NVIDIA ConnectX-5 Adapter Cards Firmware Release Notes v16.35.3006 LTS

Known Issues

Ethernet Rate Limit per VF in RoCE Mode Limitations

Dual Port Device

Single Port Device

w/o LAG (TOTAL_VFS>32)

With LAG (TOTAL_VFS<32)

w/o LAG

w/o QoS

Full QoS

w/o QoS

Full QoS

w/o QoS

Full QoS

127

127

64

64

127

127

Ethernet Rate Limit per VF in InfiniBand Mode Limitations

Dual Port Device

Single Port Device

w/o LAG

w/o LAG

w/o QoS

Full QoS

w/o QoS

Full QoS

127

127

127

127

Known Issues

Internal Ref.

Issue

3209624

Description: To configure Adaptive Routing in RoCE through ROCE_ACCL access register or through cmdif mlxconfig, ROCE_ADAPTIVE_ROUTING_EN nvconfig parameter must be set.

Workaround: N/A

Keywords: Adaptive Routing in RoCE

Discovered in Version: 16.35.1012

3200779

Description: Changing dynamic PCIe link width is not supported.

Workaround: N/A

Keywords: PCIe

Discovered in Version: 16.34.1002

2864238

Description: VPD cannot be accessed after firmware upgrade or reset when the following sequence is performed:

  1. Upgrade to a new firmware and perform a cold reboot

  2. Downgrade to an old firmware

  3. Run fwreset

  4. Upgrade to a new firmware

  5. Run fwreset

Workaround: Run the upgrade or reset sequence as follow:

  1. Upgrade to a new firmware and perform a cold reboot

  2. Downgrade to an old firmware

  3. Run fwreset

  4. Upgrade to a new firmware

  5. Perform a cold reboot

Keywords: VDP

Discovered in Version: 16.32.1010

2850374

Description: When using the Fast Linkup flow, once in 40 iterations the linkup time may take up to ~800 sec.

Workaround: N/A

Keywords: Fast linkup flow

Discovered in Version: 16.32.1010

2616755

Description: Forward action for IPoIB is not supported on RX RDMA Flow Table.

Workaround: N/A

Keywords: Steering, IPoIB

Discovered in Version: 16.32.1010

2622688

Description: Software steering on multi-port devices requires performing cfg. on top of the multi-port function and not the affiliated single-port function.

Workaround: N/A

Keywords: Software steering, multi-port devices

Discovered in Version: 16.29.2002

2378593

Description: Sub 1sec firmware update (fast reset flow) is not supported when updating from previous releases to the current one. Doing so may cause network disconnection events.

Workaround: Use full reset flow for firmware upgrade/downgrade.

Keywords: Sub 1sec firmware update

Discovered in Version: 16.29.1016

2213356

Description: The following are the Steering Dump limitations:

  • Requires passing the version (FW/Stelib/MFT) and device type to stelib

  • Re-format is not supported

  • Advanced multi-port feature is not supported – LAG/ROCE_AFFILIATION/MPFS_LB/ESW_LB (only traffic vhca <-> wire)

**GIVEN MATERIAL**
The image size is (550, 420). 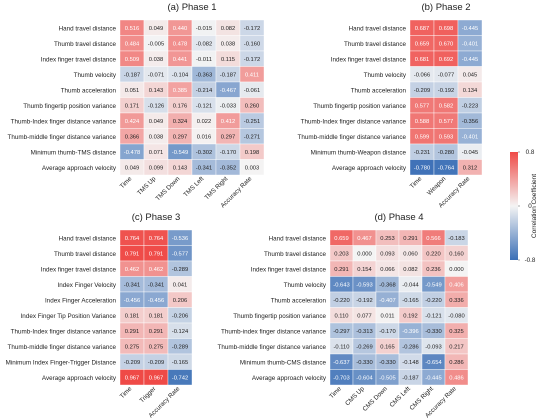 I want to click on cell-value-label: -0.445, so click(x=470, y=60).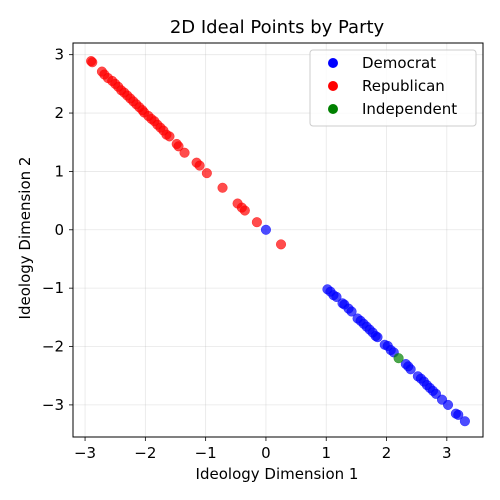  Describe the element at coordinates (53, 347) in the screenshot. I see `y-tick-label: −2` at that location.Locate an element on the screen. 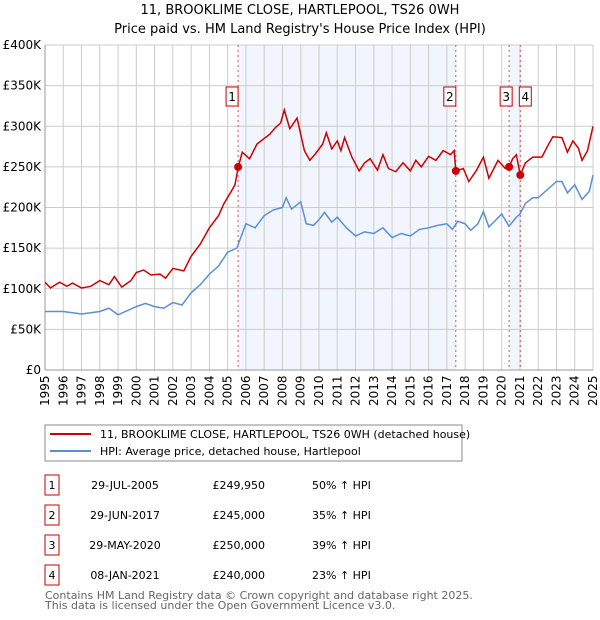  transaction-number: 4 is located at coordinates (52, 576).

**JOB ITEM**
Reproduce the firmware release notes starting at "Keywords: Software steering, multi-port" and ending at "for firmware upgrade/downgrade.", swapping "disconnection" for "interruption".

**RESPONSE AREA**
Keywords: Software steering, multi-port devices

Discovered in Version: 16.29.2002

2378593

Description: Sub 1sec firmware update (fast reset flow) is not supported when updating from previous releases to the current one. Doing so may cause network interruption events.

Workaround: Use full reset flow for firmware upgrade/downgrade.